Sir: I arrived here myself yesterday morning with the Main body of the
Army, having left Lord Stirling with two Brigades at Princeton and that
neighbourhood to watch the Motions of the Enemy and give notice of their approach. I
am informed that they had not entered Brunswick yesterday morning at 9 O'Clock,
but were on the opposite side of the Raritan. Immediately on my arrival here,
I ordered the Removal of all the Military and other Stores and Baggage over
the Delaware, a great Quantity are already got over, and as soon as the Boats
come up from Philadelphia, we shall load them, by which Means I hope to have
every thing secured this Night and to morrow if we are not disturbed. After
being disencumbered of my Baggage and Stores, my future Situation will depend
intirely upon Circumstances. I have not heard a Word from General Lee, since the
26th last month, which surprises me not a little, as I have dispatched daily
Expresses to him, desiring to know when I might look for him. This makes me
fearful that my Letters have not reached him.
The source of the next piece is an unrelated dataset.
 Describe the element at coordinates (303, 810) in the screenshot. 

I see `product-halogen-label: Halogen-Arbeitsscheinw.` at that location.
I am informed by report that Genl. St. Clair has joined him with three or
four Regiments from the Northward, to know the Truth of this, and also when I
may expect him and with what Numbers, I have this minute dispatched Colo.
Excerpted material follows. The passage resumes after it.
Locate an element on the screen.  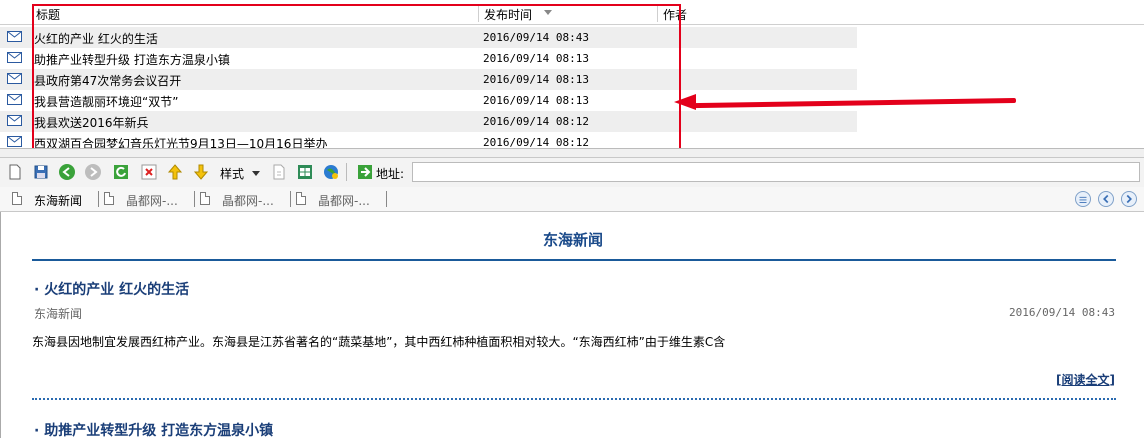
chevron-down-icon is located at coordinates (256, 172).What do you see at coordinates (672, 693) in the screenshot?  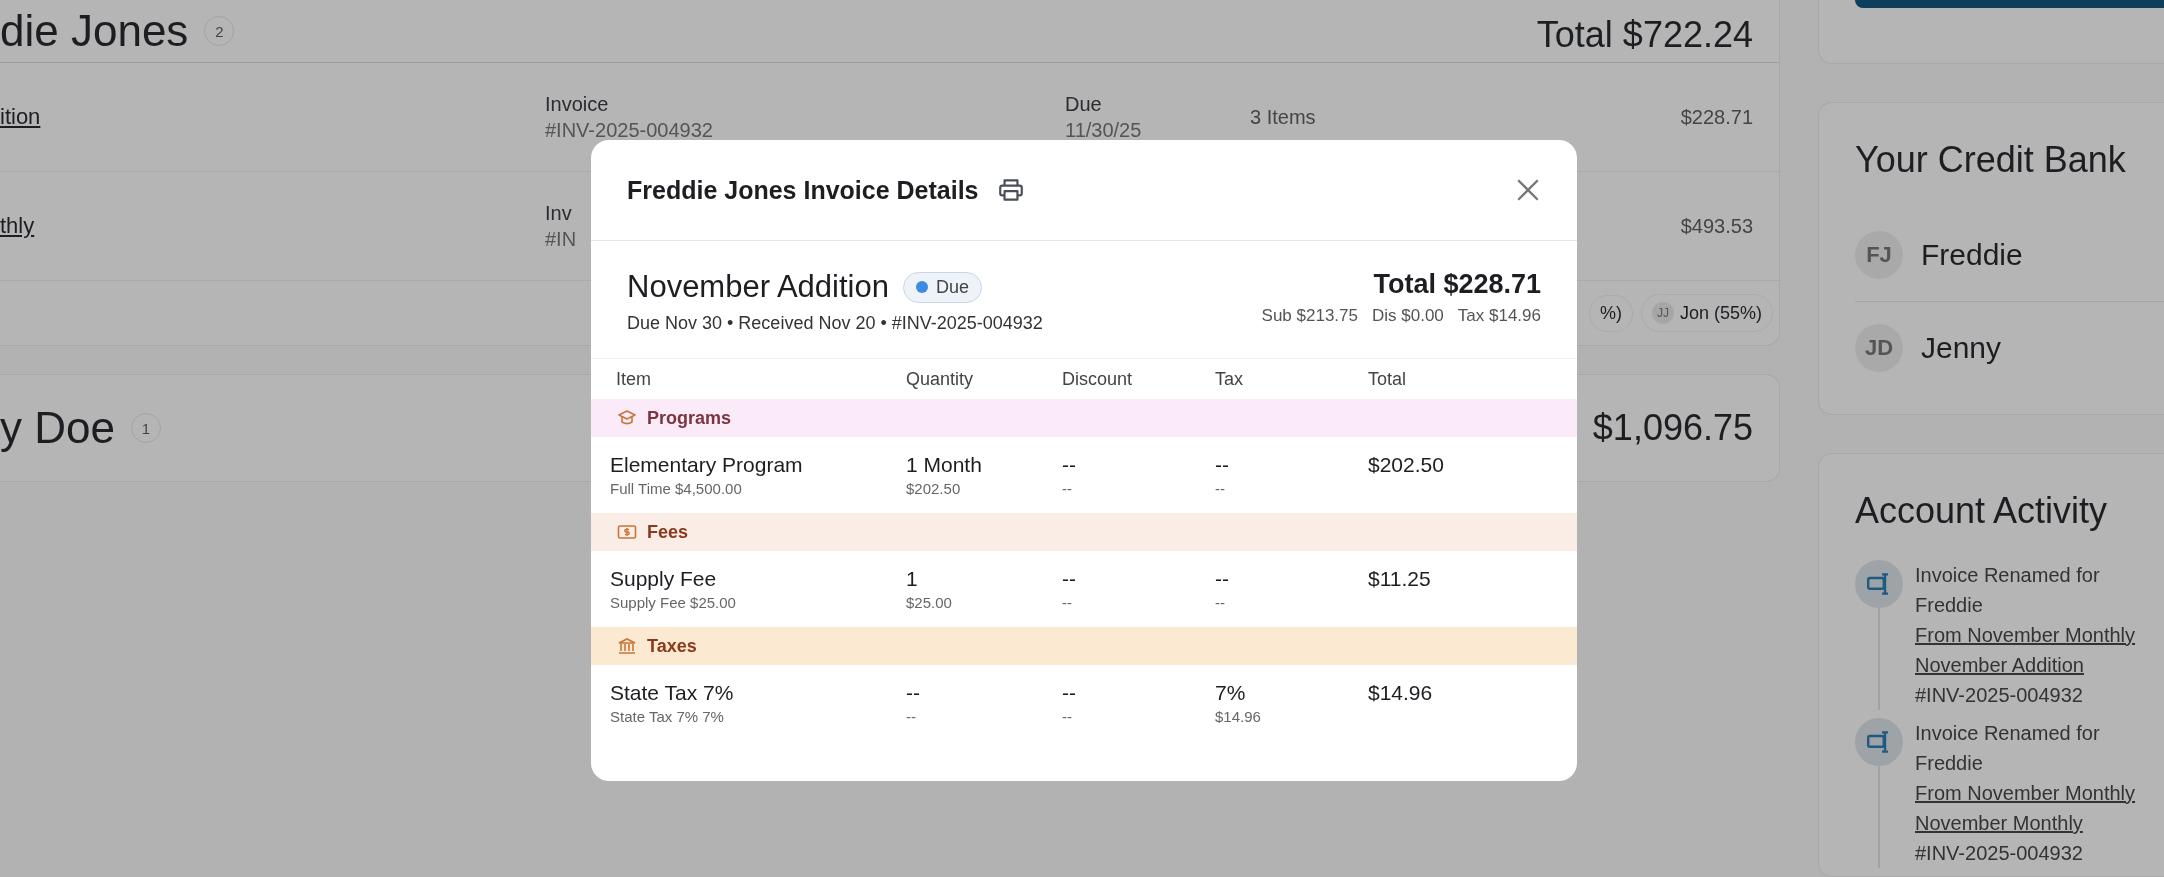 I see `item-name: State Tax 7%` at bounding box center [672, 693].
Stewart (Genl. Gates's Aid de Camp) to meet Genl. Lee and bring me an Account.
I look out earnestly for the Reinforcement from Philadelphia, I am in hopes, if
we can draw a good Head of Men together, It will give Spirits to the Militia
of this State who have as yet afforded me little or no Assistance, nor can I
find they are likely to do much. Genl. Heard just informs me, that a person, on
whose Veracity he can depend, has reported to him, that on Sunday last he
counted 117 Sail of Ships going out of the Hook. You may depend upon being
advised instantly of any further Movement of the Enemy's Army or that of mine.